Melbourne hat viel gegen natürliche Hindernisse commerziellen Gedeihens zu kämpfen. Es liegt am nördlichen Ufer des Flusses Yarra-Yarra im Hinterkopfe Australiens, in sofern das Ganze, wie ein ziemlich ungestalteter Kopf mit der spitzen Nase, der gegen Asien herauf gerichteten Carpentaria-Bay aufgefaßt wird, eine Verdeutlichung, durch welche das Studium elementarischer Geographie sehr erleichtert werden kann. Der Fluß ist unbedeutend und der ganze Zugang vom Meere her nur leichten und seicht gehenden Schiffen möglich, so daß die mit großen Seeschiffen ankommenden Waaren und Menschen durch Boote und Gauner für schwere Kosten und unter mancherlei Prellereien erst in die Stadt geschafft werden müssen. Dazu kam bisher in der Stadt selbst gänzlicher Wassermangel, so daß die Wasserträger aus der Ferne allen Bedarf herbeischaffen müssen und sich ein Faß von vier Eimern mit fünf und zuweilen gar mit zehn Schillingen (über drei Thaler) bezahlen ließen. Nachdem man nun angefangen, Wasser zu graben, dachte man auch an Pflasterung und Drainirung der Straßen, in denen man nach heftigem Regen mit Kähnen fuhr und dann oft nur mit großen Wasserstiefeln gehen konnte. Dabei gab es keine Straßenbeleuchtung, so dass Raub und Mord während der Nacht durch die Straßen herrschten.
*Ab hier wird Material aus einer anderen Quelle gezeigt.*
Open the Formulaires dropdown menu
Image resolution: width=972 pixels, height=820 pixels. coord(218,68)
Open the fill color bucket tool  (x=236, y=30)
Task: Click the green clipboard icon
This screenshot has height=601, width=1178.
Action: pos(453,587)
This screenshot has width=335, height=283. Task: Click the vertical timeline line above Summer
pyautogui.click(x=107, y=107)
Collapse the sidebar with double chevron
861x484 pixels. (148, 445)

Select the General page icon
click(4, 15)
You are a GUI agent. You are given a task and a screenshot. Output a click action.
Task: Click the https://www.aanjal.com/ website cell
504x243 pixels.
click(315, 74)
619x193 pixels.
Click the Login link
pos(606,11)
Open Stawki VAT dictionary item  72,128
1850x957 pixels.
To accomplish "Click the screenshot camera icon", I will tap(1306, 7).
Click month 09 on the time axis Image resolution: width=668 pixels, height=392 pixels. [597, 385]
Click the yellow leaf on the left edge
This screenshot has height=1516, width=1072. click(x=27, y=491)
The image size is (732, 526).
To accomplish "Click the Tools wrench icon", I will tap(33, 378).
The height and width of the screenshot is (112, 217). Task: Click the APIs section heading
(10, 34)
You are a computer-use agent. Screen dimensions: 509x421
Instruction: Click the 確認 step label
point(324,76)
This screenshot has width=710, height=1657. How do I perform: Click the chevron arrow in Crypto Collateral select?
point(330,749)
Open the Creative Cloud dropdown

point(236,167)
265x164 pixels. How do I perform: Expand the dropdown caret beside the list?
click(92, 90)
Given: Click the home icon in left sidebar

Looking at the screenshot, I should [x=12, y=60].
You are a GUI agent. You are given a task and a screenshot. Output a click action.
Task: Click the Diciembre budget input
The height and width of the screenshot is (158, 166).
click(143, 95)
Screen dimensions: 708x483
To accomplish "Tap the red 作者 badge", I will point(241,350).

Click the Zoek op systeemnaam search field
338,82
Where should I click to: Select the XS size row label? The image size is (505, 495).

Seitdem nun aber die Rivalität mit Sidney begonnen, giebt es Wasser, Gascompagnien, Straßenpflaster, Polizei, Gerechtigkeit, Luxus, Ehrgeiz, Communalsinn, Bildungsanstalten (Gymnasium, Universität etc.) und eine grandiose Industrie-Ausstellung im Werden. Für dergleichen Tempel haben Glas und Eisen durch den londoner Krystall-Palast so sehr die Weihe bekommen, daß man nirgends mehr solche Bauten ausführt, ohne diese Materialien in der modernen Weise zu Grunde zu legen. Das Ausstellungs-Gebäude in Melbourne ist ein verjüngter Sohn des londoner, kürzer und kleiner, und deshalb proportionirter und architektonisch schöner, namentlich in dem großen Transepte oder Dachbogen.

Solch ein Unternehmen führt man in einem Lande aus, das vor drei Jahrhunderten zum ersten Male als Fabel auftauchte und Kapitain Cook erst vor achtzig Jahren (1770) wirklich entdeckte.

Australien wird vielleicht das Europa der Zukunft und der antipodischen Halbkugel, welche unsere bald mit Füßen treten wird, wenn wir nicht eben so viel neue Welt einführen, als wir alte durch Auswanderung verlieren.

Näheres über die weit entlegene Ausstellung vielleicht bei einer späteren, passenden Gelegenheit.